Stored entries
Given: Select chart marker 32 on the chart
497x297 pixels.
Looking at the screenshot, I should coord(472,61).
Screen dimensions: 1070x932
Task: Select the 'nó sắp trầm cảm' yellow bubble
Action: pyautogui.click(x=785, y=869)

## PROBLEM TO WORK ON
Repeat every line of the data precisely.

## YOUR SOLUTION
Given: Select chart marker 32 on the chart
497x297 pixels.
Looking at the screenshot, I should coord(472,61).
Screen dimensions: 1070x932
Task: Select the 'nó sắp trầm cảm' yellow bubble
Action: pyautogui.click(x=785, y=869)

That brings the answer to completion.